AIM OF THE TASK ▸
Please copy out the lines of the records below verbatim, from the line with "How do I perform: Open See" through the line with "Click Amazon's analyst", and nothing else.

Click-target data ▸
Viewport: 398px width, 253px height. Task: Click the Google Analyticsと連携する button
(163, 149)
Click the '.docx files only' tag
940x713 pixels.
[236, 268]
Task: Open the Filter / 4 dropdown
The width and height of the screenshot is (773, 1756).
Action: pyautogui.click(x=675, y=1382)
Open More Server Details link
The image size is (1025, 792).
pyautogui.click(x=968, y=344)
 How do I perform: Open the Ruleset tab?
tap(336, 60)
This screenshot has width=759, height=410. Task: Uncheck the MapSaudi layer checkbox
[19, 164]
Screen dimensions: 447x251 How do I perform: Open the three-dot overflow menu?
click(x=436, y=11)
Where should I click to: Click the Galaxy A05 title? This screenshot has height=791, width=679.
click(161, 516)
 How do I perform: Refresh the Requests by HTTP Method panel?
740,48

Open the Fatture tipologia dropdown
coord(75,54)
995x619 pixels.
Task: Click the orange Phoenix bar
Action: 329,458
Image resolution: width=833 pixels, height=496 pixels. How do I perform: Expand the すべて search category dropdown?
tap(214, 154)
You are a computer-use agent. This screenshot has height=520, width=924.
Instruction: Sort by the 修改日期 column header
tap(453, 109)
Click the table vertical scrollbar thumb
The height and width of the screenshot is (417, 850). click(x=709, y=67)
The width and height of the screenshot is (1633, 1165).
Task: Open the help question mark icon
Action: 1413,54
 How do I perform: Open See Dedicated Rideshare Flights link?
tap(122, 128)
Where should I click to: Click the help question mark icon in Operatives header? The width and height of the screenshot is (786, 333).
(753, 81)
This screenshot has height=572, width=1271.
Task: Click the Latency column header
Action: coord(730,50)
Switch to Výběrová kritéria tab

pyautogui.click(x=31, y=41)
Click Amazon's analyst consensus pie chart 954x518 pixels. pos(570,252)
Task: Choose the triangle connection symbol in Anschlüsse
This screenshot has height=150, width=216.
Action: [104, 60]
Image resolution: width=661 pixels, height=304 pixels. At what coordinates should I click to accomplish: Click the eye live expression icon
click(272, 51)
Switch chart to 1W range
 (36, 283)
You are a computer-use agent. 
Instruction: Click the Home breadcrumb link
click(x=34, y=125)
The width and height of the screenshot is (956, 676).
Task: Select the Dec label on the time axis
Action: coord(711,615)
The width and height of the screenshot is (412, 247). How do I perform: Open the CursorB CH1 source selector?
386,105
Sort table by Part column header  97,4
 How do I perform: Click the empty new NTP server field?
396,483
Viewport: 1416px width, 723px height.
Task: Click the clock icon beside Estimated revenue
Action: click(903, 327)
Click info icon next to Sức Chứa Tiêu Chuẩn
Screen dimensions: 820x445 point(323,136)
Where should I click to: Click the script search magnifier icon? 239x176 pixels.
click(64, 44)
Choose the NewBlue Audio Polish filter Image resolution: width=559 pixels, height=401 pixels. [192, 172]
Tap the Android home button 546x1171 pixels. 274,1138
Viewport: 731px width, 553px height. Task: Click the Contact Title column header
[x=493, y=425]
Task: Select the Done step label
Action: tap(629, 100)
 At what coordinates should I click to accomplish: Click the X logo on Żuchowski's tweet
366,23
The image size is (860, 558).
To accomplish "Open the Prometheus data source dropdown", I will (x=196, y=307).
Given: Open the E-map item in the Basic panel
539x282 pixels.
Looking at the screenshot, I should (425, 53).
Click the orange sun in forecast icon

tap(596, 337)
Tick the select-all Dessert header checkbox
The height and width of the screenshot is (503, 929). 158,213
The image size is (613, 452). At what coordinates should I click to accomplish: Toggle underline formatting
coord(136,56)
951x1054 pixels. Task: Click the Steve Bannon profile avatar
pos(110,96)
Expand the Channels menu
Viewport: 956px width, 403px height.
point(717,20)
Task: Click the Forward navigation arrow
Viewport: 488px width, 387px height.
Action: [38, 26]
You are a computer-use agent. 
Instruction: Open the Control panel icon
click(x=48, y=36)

TASK OUTPUT ▸
 How do I perform: Open See Dedicated Rideshare Flights link?
tap(122, 128)
Where should I click to: Click the help question mark icon in Operatives header? The width and height of the screenshot is (786, 333).
(753, 81)
This screenshot has height=572, width=1271.
Task: Click the Latency column header
Action: coord(730,50)
Switch to Výběrová kritéria tab

pyautogui.click(x=31, y=41)
Click Amazon's analyst consensus pie chart 954x518 pixels. pos(570,252)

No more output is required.